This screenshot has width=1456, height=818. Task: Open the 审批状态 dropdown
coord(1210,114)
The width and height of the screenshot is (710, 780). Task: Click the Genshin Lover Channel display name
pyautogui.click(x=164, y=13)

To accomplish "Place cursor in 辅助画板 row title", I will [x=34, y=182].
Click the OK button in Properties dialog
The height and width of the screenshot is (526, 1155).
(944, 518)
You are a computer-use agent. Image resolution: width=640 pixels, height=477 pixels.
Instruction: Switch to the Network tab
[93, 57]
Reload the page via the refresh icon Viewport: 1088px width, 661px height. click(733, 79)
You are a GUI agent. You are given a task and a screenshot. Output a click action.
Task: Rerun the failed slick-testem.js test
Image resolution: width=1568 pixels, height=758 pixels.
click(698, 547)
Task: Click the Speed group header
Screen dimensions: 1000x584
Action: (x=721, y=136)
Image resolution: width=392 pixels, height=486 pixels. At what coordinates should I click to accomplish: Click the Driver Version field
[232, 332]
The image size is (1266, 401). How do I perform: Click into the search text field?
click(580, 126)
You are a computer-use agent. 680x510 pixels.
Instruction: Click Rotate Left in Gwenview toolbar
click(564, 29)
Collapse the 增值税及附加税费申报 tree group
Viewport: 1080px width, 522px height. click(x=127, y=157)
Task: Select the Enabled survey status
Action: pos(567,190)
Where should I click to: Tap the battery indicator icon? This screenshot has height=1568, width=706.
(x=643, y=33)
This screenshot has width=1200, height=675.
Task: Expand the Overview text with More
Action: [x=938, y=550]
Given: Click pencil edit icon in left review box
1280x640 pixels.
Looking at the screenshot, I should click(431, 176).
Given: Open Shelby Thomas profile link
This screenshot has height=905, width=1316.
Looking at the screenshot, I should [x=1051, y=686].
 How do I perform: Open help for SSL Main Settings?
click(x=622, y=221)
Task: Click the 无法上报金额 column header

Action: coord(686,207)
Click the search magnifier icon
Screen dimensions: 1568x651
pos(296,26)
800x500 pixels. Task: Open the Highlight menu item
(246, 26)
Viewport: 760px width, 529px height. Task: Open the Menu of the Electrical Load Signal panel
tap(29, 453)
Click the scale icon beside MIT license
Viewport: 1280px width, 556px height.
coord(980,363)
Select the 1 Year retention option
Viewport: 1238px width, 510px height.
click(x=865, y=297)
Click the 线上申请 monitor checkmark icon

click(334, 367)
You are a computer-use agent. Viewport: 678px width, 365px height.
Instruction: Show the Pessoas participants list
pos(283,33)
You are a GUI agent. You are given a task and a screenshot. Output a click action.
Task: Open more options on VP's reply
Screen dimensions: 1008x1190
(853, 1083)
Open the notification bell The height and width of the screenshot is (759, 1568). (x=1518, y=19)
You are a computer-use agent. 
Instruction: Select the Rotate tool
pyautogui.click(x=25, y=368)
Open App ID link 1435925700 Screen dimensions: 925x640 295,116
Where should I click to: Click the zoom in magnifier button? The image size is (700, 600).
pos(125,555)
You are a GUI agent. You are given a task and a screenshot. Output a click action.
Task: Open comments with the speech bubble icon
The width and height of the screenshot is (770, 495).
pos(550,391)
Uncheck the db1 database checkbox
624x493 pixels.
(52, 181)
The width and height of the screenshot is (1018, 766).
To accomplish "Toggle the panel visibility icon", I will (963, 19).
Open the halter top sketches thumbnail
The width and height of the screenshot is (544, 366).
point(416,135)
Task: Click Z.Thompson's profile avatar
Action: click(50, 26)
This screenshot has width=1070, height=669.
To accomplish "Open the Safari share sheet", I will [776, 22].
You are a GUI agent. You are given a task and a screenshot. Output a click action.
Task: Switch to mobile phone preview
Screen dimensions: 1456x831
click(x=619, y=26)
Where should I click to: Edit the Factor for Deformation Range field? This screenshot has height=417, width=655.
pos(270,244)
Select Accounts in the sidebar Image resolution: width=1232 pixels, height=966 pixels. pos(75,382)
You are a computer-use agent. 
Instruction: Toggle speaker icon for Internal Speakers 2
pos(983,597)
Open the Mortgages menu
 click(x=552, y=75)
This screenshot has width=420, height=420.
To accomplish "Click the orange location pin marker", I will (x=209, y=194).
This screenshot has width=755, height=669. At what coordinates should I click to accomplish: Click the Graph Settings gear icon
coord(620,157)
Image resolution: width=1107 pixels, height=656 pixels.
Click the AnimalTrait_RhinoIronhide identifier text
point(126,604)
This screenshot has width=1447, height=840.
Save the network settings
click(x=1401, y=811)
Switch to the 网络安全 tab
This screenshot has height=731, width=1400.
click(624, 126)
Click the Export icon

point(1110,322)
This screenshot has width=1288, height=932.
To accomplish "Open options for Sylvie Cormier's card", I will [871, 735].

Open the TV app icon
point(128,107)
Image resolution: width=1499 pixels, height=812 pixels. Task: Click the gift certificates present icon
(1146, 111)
____
* _To do_:
Can you render the items from the line containing "Click the scale icon beside MIT license" through the line containing "click(x=619, y=26)", both included, as a Markdown table with a No. column numbering each row and a Text column holding the line, and skip any blank lines?

* _In response_:
| No. | Text |
|---|---|
| 1 | Click the scale icon beside MIT license |
| 2 | Viewport: 1280px width, 556px height. |
| 3 | coord(980,363) |
| 4 | Select the 1 Year retention option |
| 5 | Viewport: 1238px width, 510px height. |
| 6 | click(x=865, y=297) |
| 7 | Click the 线上申请 monitor checkmark icon |
| 8 | click(334, 367) |
| 9 | You are a computer-use agent. Viewport: 678px width, 365px height. |
| 10 | Instruction: Show the Pessoas participants list |
| 11 | pos(283,33) |
| 12 | You are a GUI agent. You are given a task and a screenshot. Output a click action. |
| 13 | Task: Open more options on VP's reply |
| 14 | Screen dimensions: 1008x1190 |
| 15 | (853, 1083) |
| 16 | Open the notification bell The height and width of the screenshot is (759, 1568). (x=1518, y=19) |
| 17 | You are a computer-use agent.  |
| 18 | Instruction: Select the Rotate tool |
| 19 | pyautogui.click(x=25, y=368) |
| 20 | Open App ID link 1435925700 Screen dimensions: 925x640 295,116 |
| 21 | Where should I click to: Click the zoom in magnifier button? The image size is (700, 600). |
| 22 | pos(125,555) |
| 23 | You are a GUI agent. You are given a task and a screenshot. Output a click action. |
| 24 | Task: Open comments with the speech bubble icon |
| 25 | The width and height of the screenshot is (770, 495). |
| 26 | pos(550,391) |
| 27 | Uncheck the db1 database checkbox |
| 28 | 624x493 pixels. |
| 29 | (52, 181) |
| 30 | The width and height of the screenshot is (1018, 766). |
| 31 | To accomplish "Toggle the panel visibility icon", I will (963, 19). |
| 32 | Open the halter top sketches thumbnail |
| 33 | The width and height of the screenshot is (544, 366). |
| 34 | point(416,135) |
| 35 | Task: Click Z.Thompson's profile avatar |
| 36 | Action: click(50, 26) |
| 37 | This screenshot has width=1070, height=669. |
| 38 | To accomplish "Open the Safari share sheet", I will [776, 22]. |
| 39 | You are a GUI agent. You are given a task and a screenshot. Output a click action. |
| 40 | Task: Switch to mobile phone preview |
| 41 | Screen dimensions: 1456x831 |
| 42 | click(x=619, y=26) |